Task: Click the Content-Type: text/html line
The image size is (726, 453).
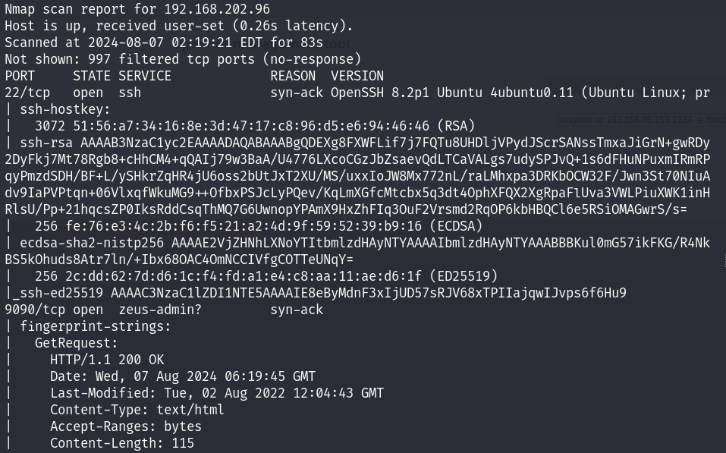Action: pos(137,410)
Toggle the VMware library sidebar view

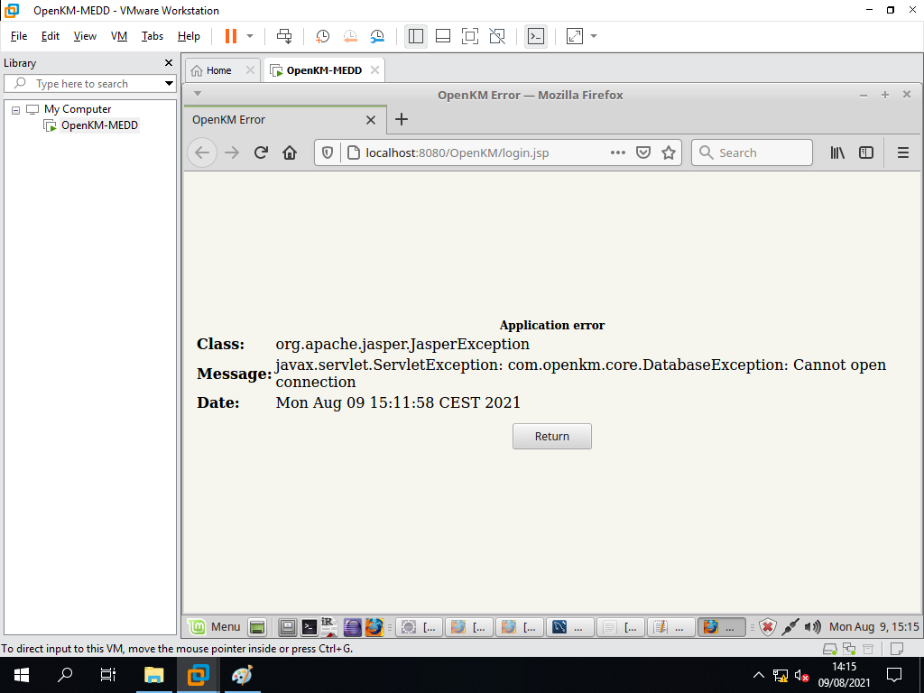(x=416, y=36)
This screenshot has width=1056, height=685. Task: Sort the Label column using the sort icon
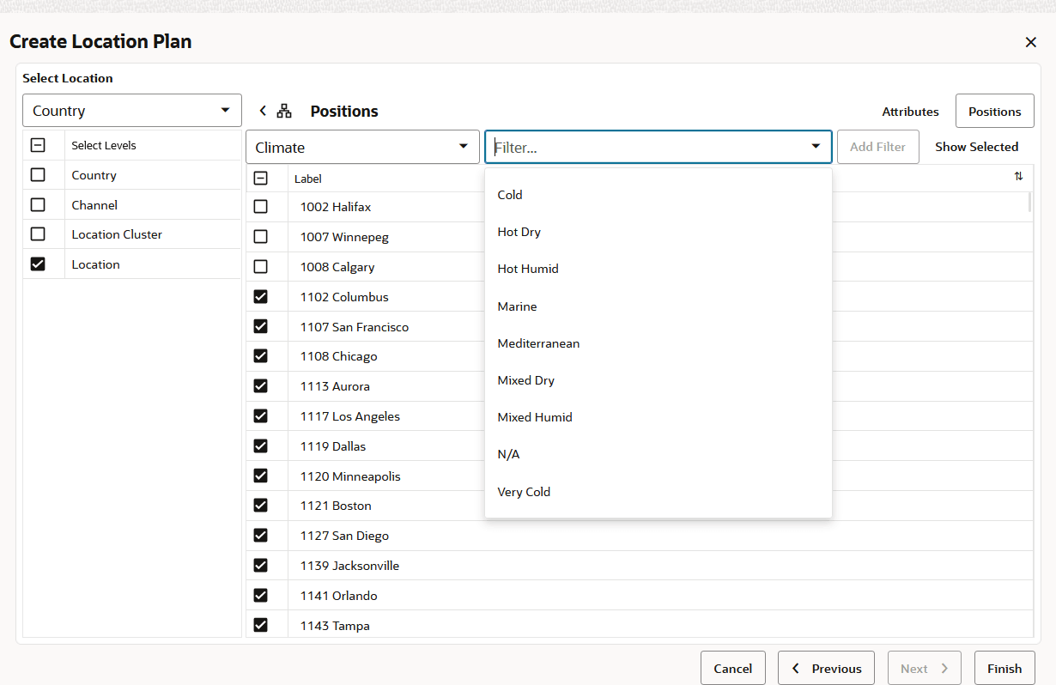(1018, 176)
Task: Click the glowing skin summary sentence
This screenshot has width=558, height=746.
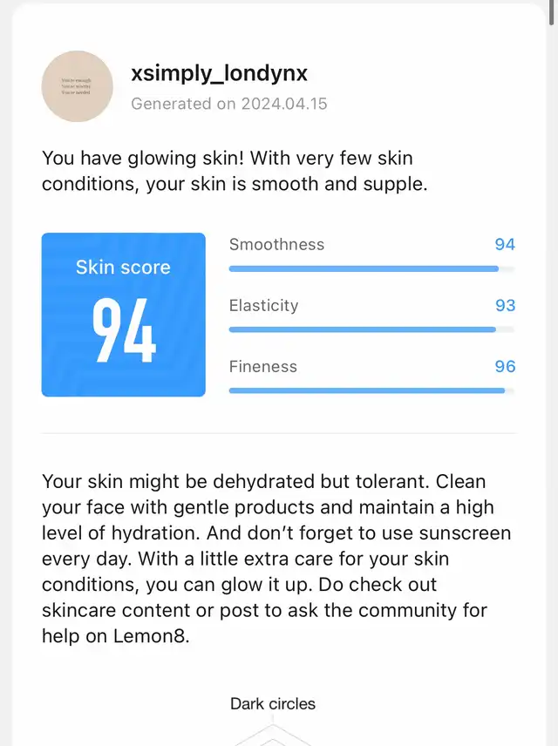Action: tap(235, 171)
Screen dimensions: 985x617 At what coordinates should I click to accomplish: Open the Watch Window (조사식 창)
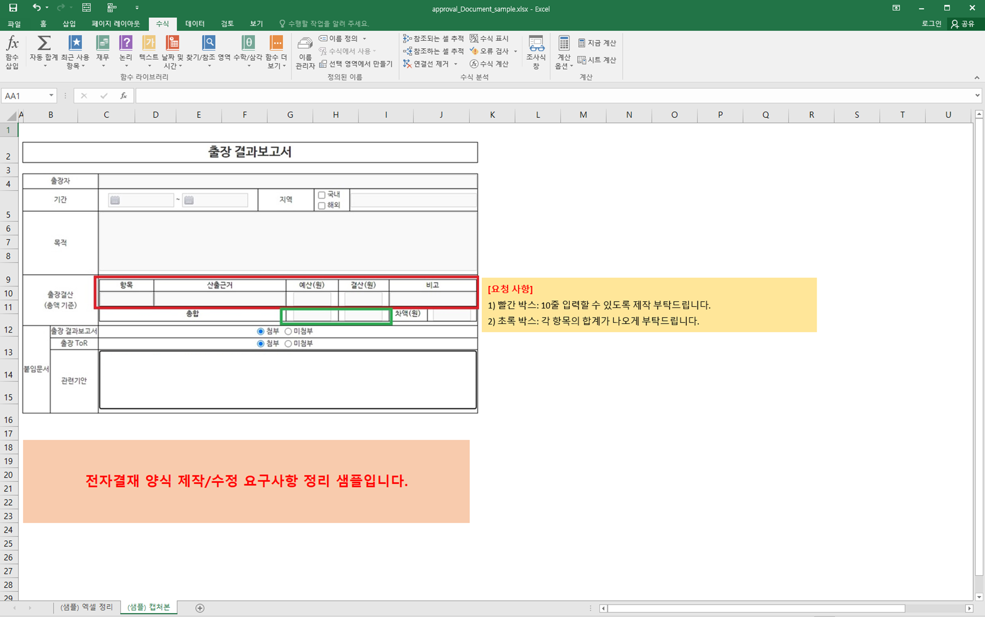click(535, 52)
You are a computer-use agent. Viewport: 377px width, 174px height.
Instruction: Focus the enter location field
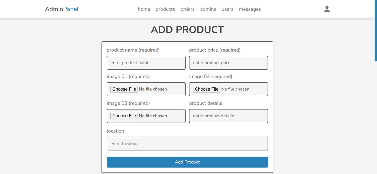[x=187, y=144]
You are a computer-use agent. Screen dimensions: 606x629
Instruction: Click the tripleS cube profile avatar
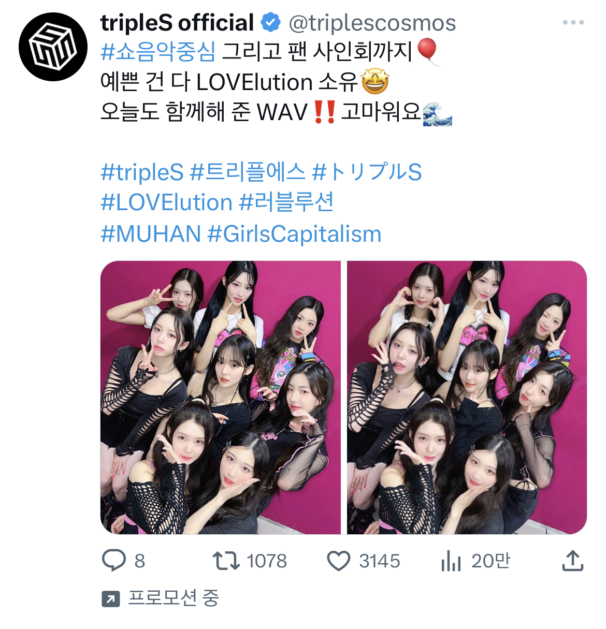coord(53,47)
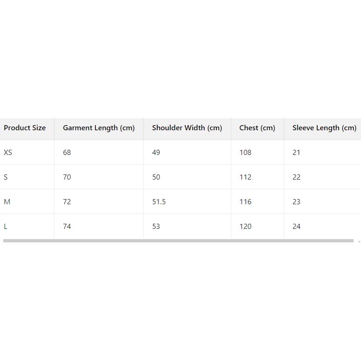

────────────────

The records above should be written out in full and unchanged, except that pictures are dropped.

◆ **Solution**:
Task: Click the Content-Type: text/html line
The image size is (726, 453).
Action: pos(137,410)
Toggle the VMware library sidebar view

(x=416, y=36)
This screenshot has width=1056, height=685. Task: Sort the Label column using the sort icon
(1018, 176)
Task: Click the glowing skin summary sentence
This screenshot has width=558, height=746.
Action: tap(235, 171)
Screen dimensions: 985x617 At what coordinates should I click to accomplish: Open the Watch Window (조사식 창)
click(535, 52)
You are a computer-use agent. Viewport: 377px width, 174px height.
Instruction: Focus the enter location field
[x=187, y=144]
You are a computer-use agent. Screen dimensions: 606x629
Instruction: Click the tripleS cube profile avatar
coord(53,47)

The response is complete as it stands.